And he cheerfully denies holding any sort of foreign rock star-like status.
But Brent Sopel admits he’s got it pretty good in the Kontinental Hockey League.
Good enough at least for the former Swift Current Broncos defenceman to commit to two more seasons in Russia, after signing a new contract with Salavat Yulaev Ufa earlier this spring.
“Our stadium holds about 8,000 fans and we’re sold out most nights,” Sopel said in an interview last week. “It’s really hit-and-miss depending on the city, but we have some real passionate fans. There’s a cheering section and they’ve got your jerseys on, and they have drums and whistles and flags, so for that aspect it’s awesome.”
A little less awesome is spending over half the year nearly 9,000 kilometres, as the crow flies, from his wife and four children.

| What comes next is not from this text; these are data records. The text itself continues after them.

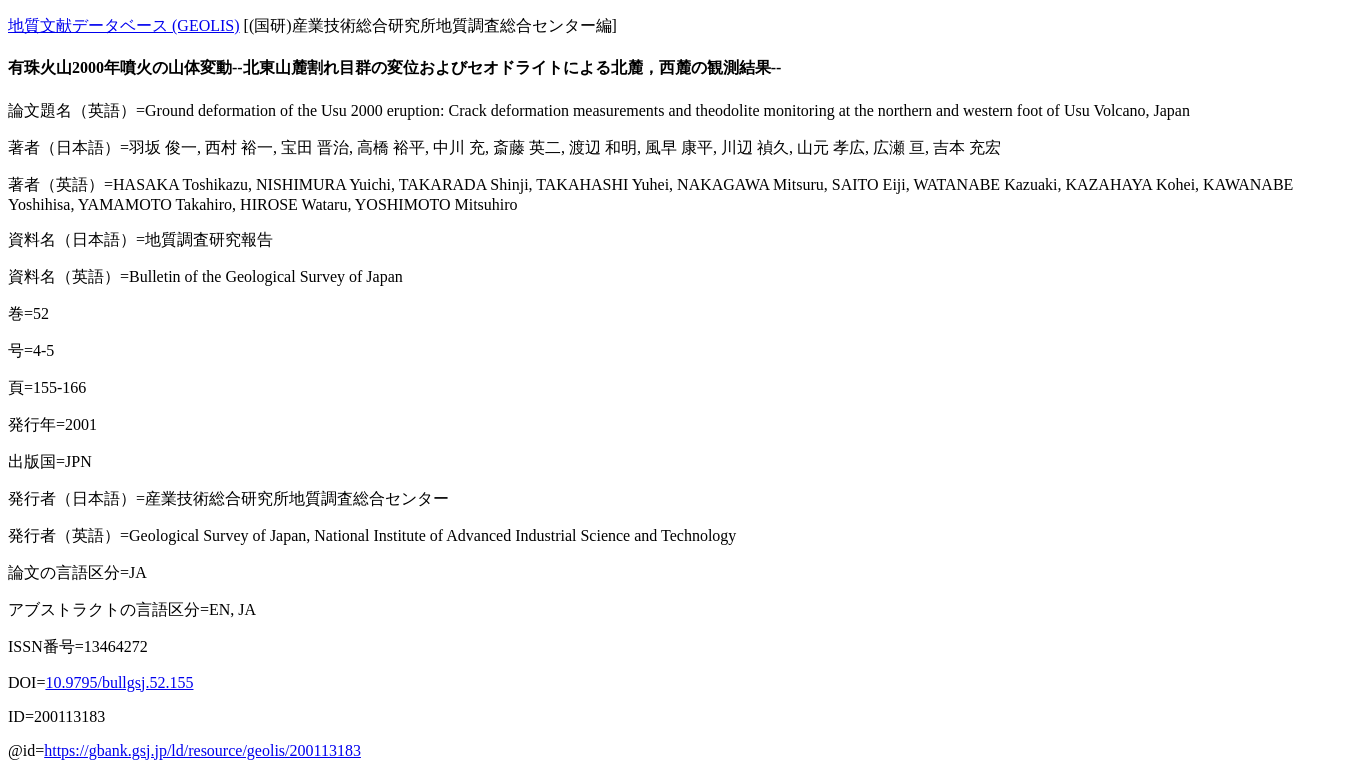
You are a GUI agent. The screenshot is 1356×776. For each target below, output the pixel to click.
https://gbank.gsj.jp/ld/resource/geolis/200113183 (202, 750)
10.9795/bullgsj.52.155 (119, 682)
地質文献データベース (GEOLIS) (124, 25)
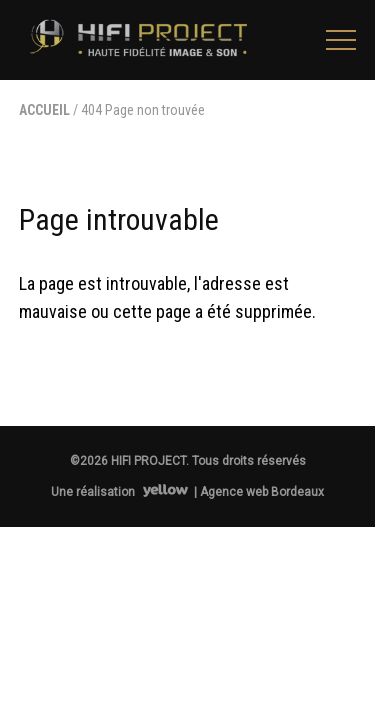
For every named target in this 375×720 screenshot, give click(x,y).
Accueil (44, 110)
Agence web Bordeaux (262, 492)
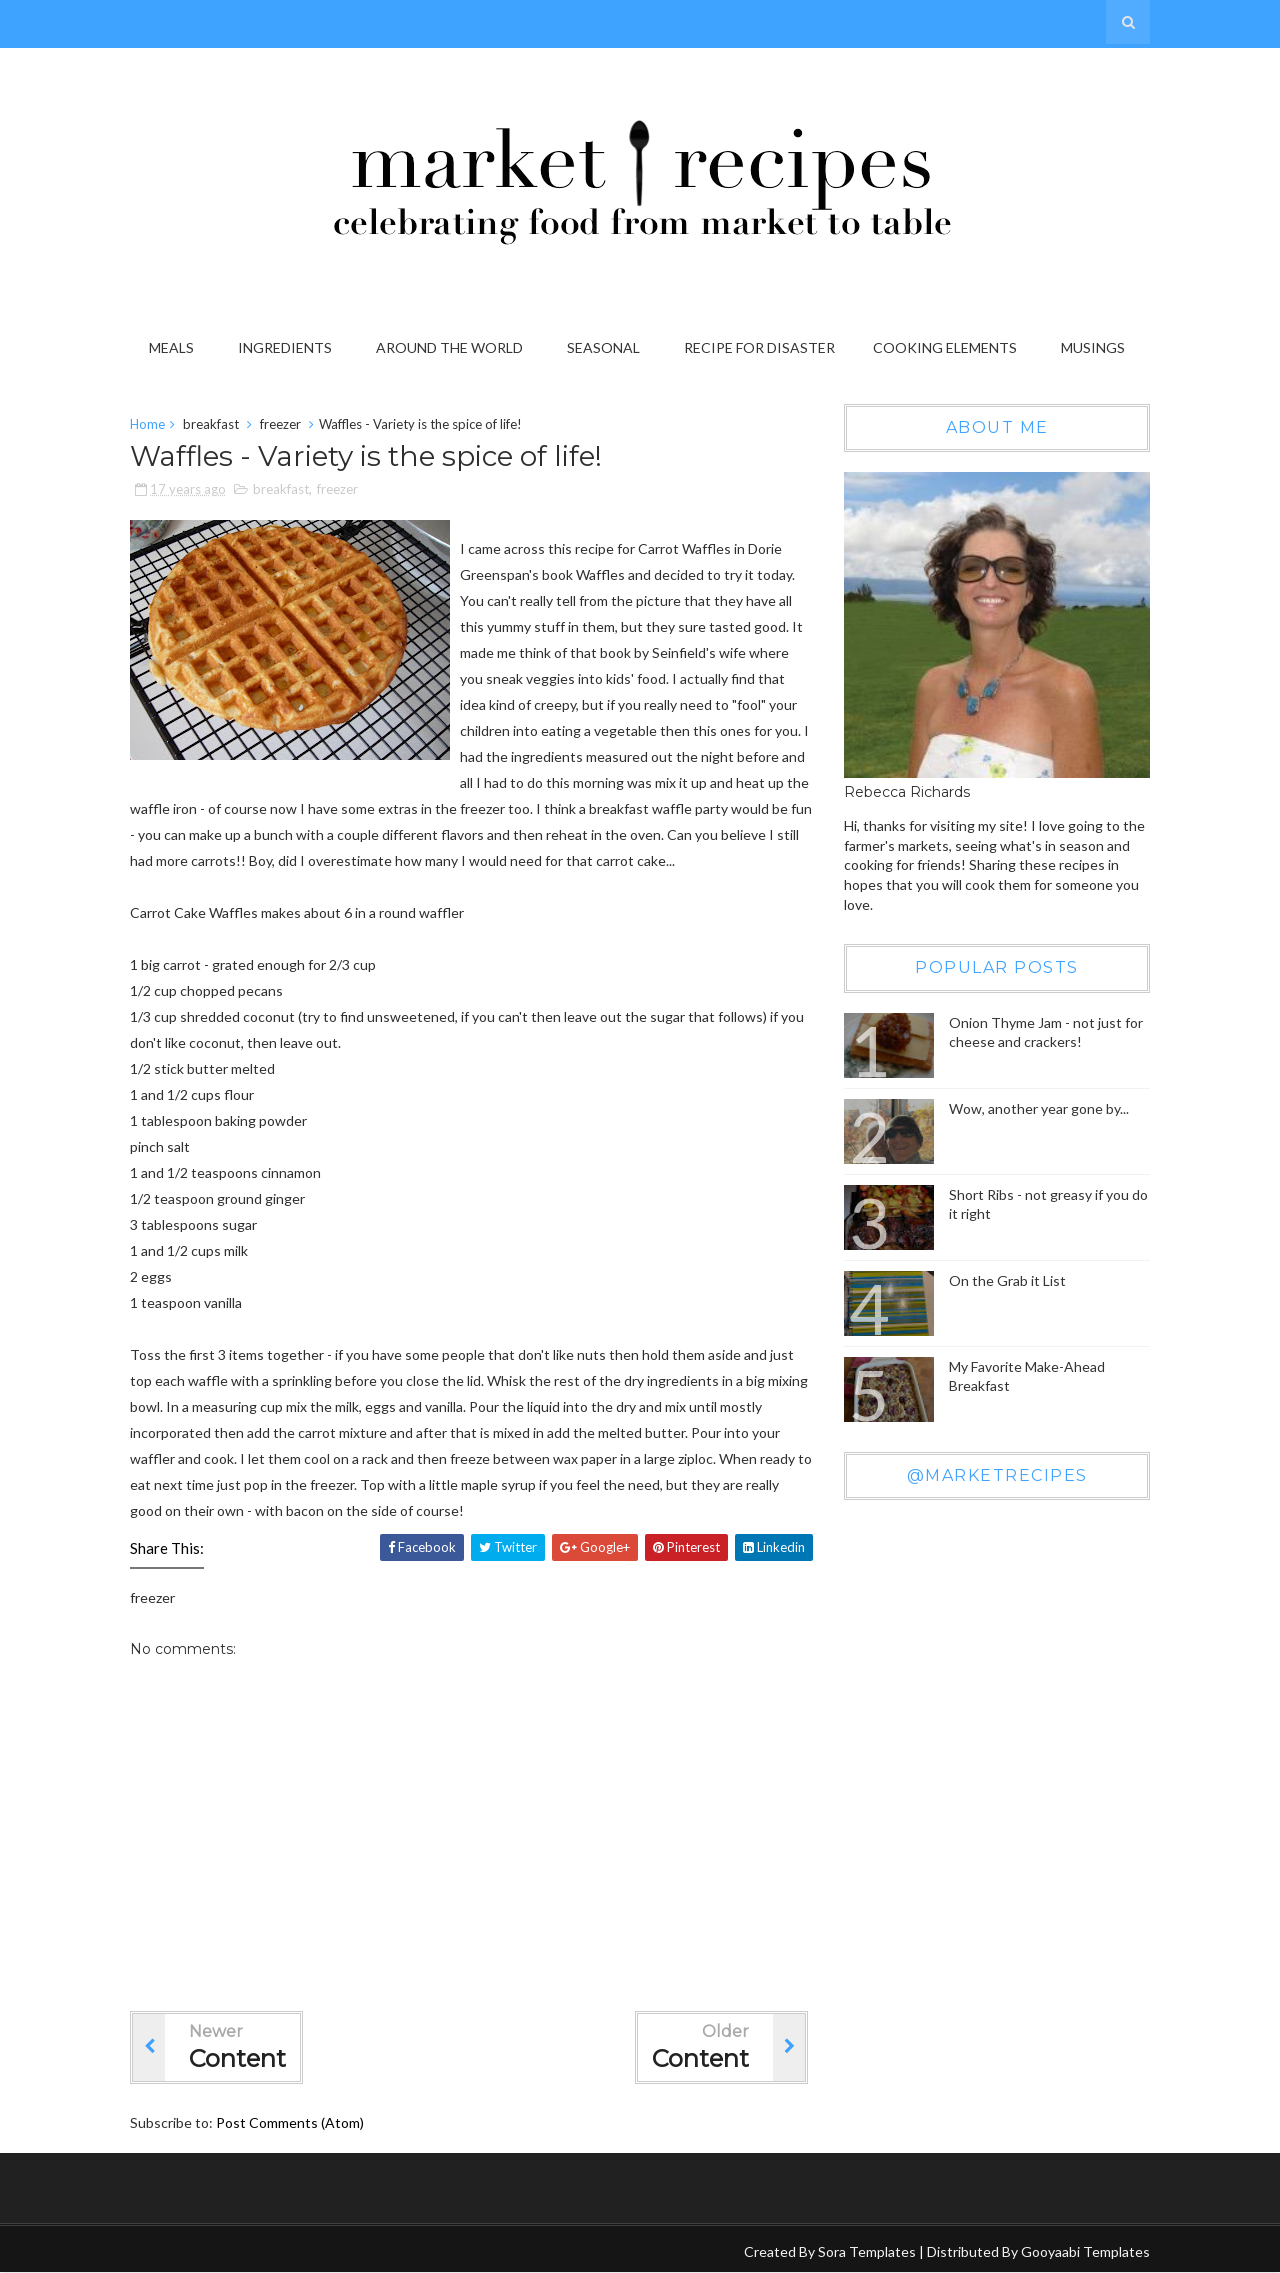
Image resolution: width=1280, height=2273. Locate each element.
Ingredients (285, 347)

An NHL.com feature from November 2010 detailed the struggles Sopel’s family had adjusting when he was traded from the Chicago Blackhawks to the Atlanta Thrashers earlier that year, a mere 1,200 kilometres away.
But with a Stanley Cup win (Chicago, 2010) checked off his bucket list, his contract expired and the second NHL lockout of his career still a year away but appearing certain, Sopel decided in 2011 that the KHL was his only real choice.

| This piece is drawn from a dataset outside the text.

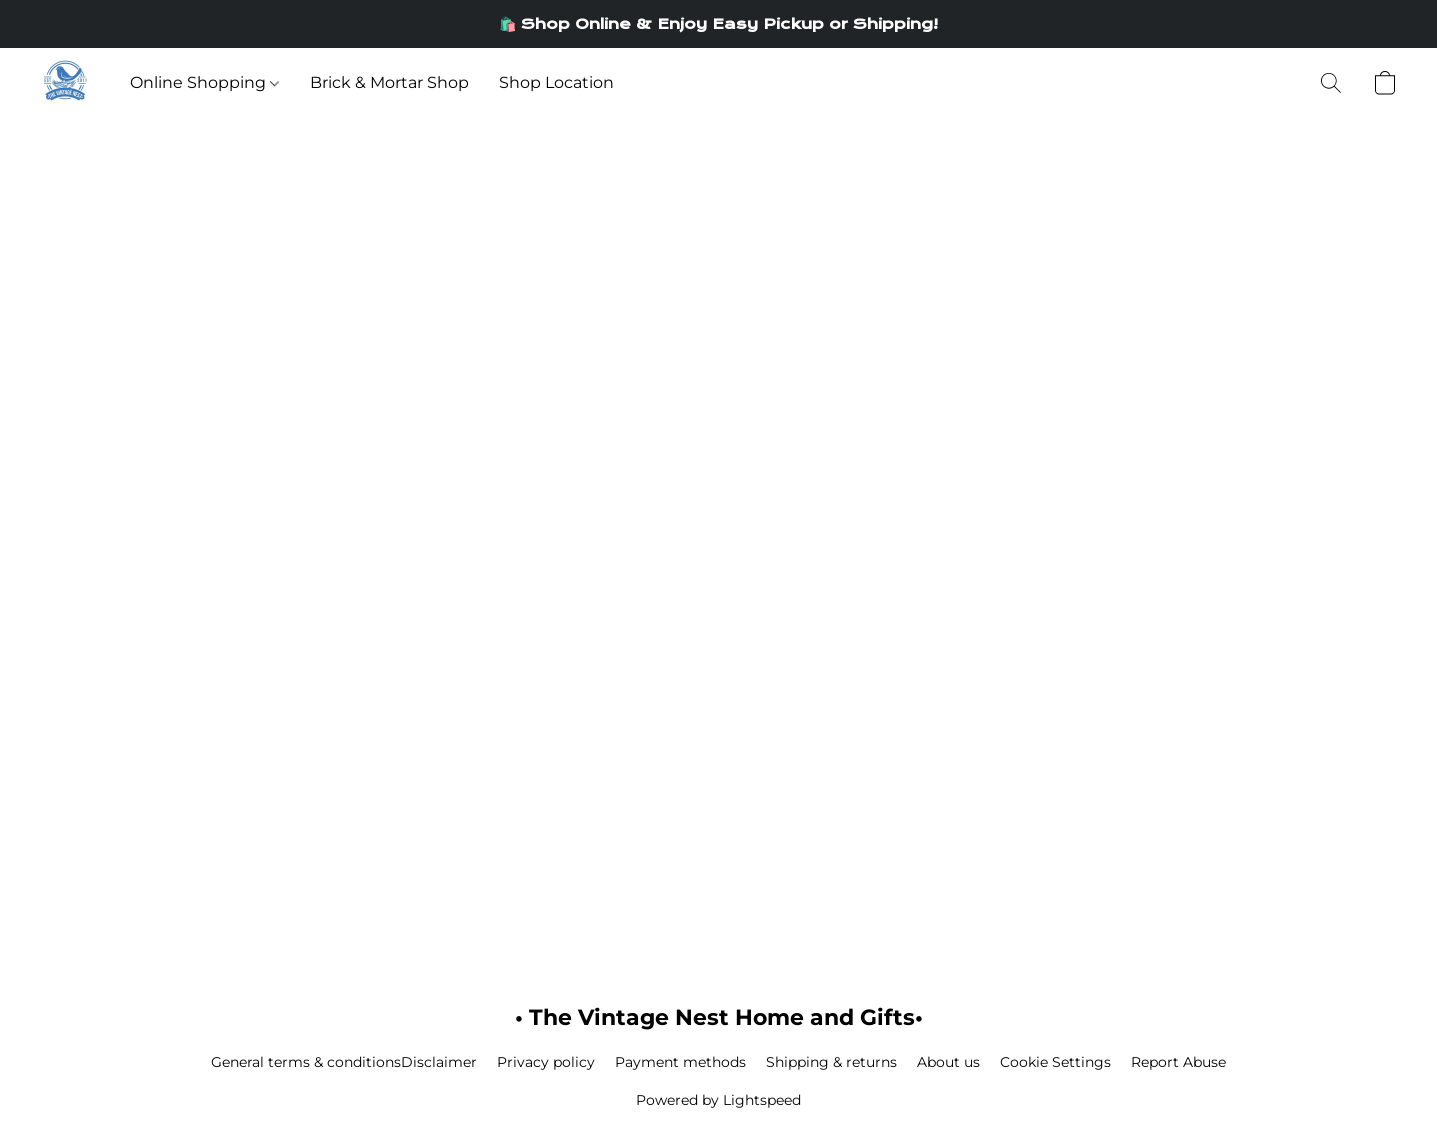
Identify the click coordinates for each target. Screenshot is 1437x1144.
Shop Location (556, 82)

“I knew there was going to be a lockout. Really everybody did, but was I was very, very positive that it was going to be near a whole season lost and at my age I didn’t want to lose that.”

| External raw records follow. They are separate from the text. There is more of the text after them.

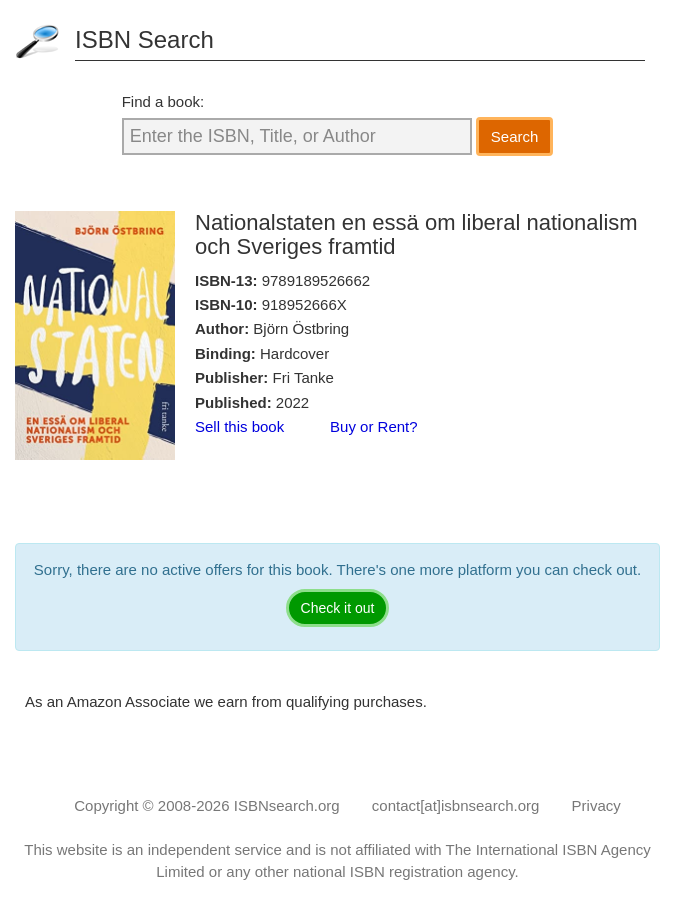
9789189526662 (316, 280)
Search (515, 136)
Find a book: (163, 101)
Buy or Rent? (374, 426)
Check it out (338, 608)
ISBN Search (144, 39)
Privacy (596, 805)
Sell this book (239, 426)
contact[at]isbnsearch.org (456, 805)
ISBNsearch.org (287, 805)
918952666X (304, 304)
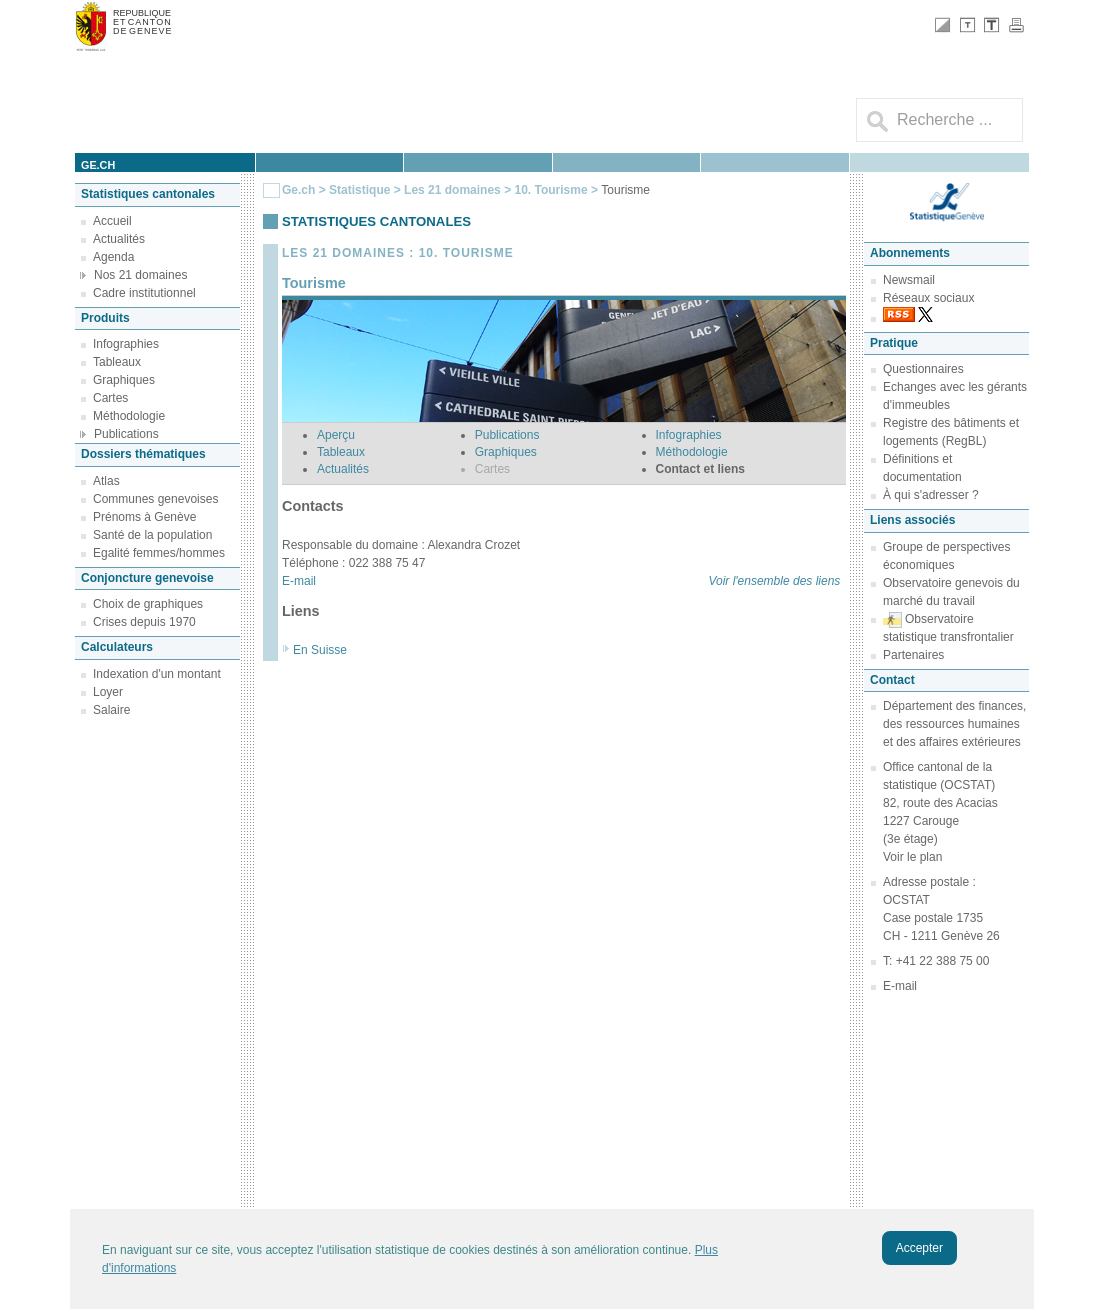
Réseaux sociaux (928, 298)
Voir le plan (912, 857)
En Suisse (320, 650)
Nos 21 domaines (140, 275)
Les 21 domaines (452, 190)
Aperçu (336, 435)
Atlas (106, 481)
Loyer (108, 692)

Sopel signed a two-year contract with Metallurg Novokuznetsk and, through no fault of his new team, was left wondering almost immediately what he’d gotten himself into.
“I was sitting in the airport in Moscow waiting to board a plane when I found out what had happened,” Sopel said of the 2011 plane crash that killed the entire Lokomotiv Yaroslavl team. “Lokomotiv was only a five-hour bus ride from exactly where I was sitting and I knew some of those guys on that plane. It was the worst thing ever.
“We were all afraid after what had just happened,but our team made sure everybody was comfortable and did everything they needed to do. Some teams changed planes and did that kind of stuff to make sure it was easier on guys and reassure different guys, but no matter where you were it wasn’t easy that’s for sure.”
Sopel went on to post 19 points in 94 games before moving Jan. 31 at this year’s KHL’s transfer deadline to Ufa.
He added two more assists in Salavat’s remaining four regular season games and added four goals and an assist in 14 playoff games as Salavat lost to Ak Bars Kazan in Game 7 of the second round.
“I was welcomed with open arms because I had won that Stanley Cup and they all dream of that over there, so they’ve been very welcoming,” Sopel said of his Russian teammates.
His new opponents? Not so much, though Sopel isn’t entirely sure on that one.
“It’s funny when you’re talking another language some of the first words you learn,” he said with a laugh. “I know some Russian where I can start beaking them. They’re pretty straight to the point and their chirping skills aren’t anywhere near what ours are, but I don’t know the language that good to dissect everything they’re saying to me either.”
There have been other adjustments as well.
“You have to shake every guy’s hand whenever you see him,” said Sopel, the only North American on his team. “So when you get to the rink in the morning you have to walk around and shake every person’s hand. And if one guy is not at the rink that day and he shows up a couple of hours later, he has to go shake everybody’s hand too. No matter where you are — you shake everyone’s hand.”
Sopel played 174 games for the Broncos from 1994-97 before adding 659 more over 12 seasons in the NHL with Vancouver, the New York Islanders, Los Angeles, Vancouver again, Chicago, Atlanta and Montreal.
Even with the ink barely dry on his new contract, Sopel is starting to lay the foundation for life after hockey.
He is running two Academy of Defense hockey schools this summer, including one in his hometown of Saskatoon, with an eye toward expansion in the near future.
He also speaks openly about possibly pursuing a career in broadcasting or coaching, another reason for his newly-extended stay halfway around the world.
“I’d won the Stanley Cup, so I’d already conquered that one lifetime goal and I wanted to broaden my horizons in terms of seeing the game of hockey from a different view on a bigger ice surface which would hopefully apply into coaching or broadcasting after hockey,” Sopel said.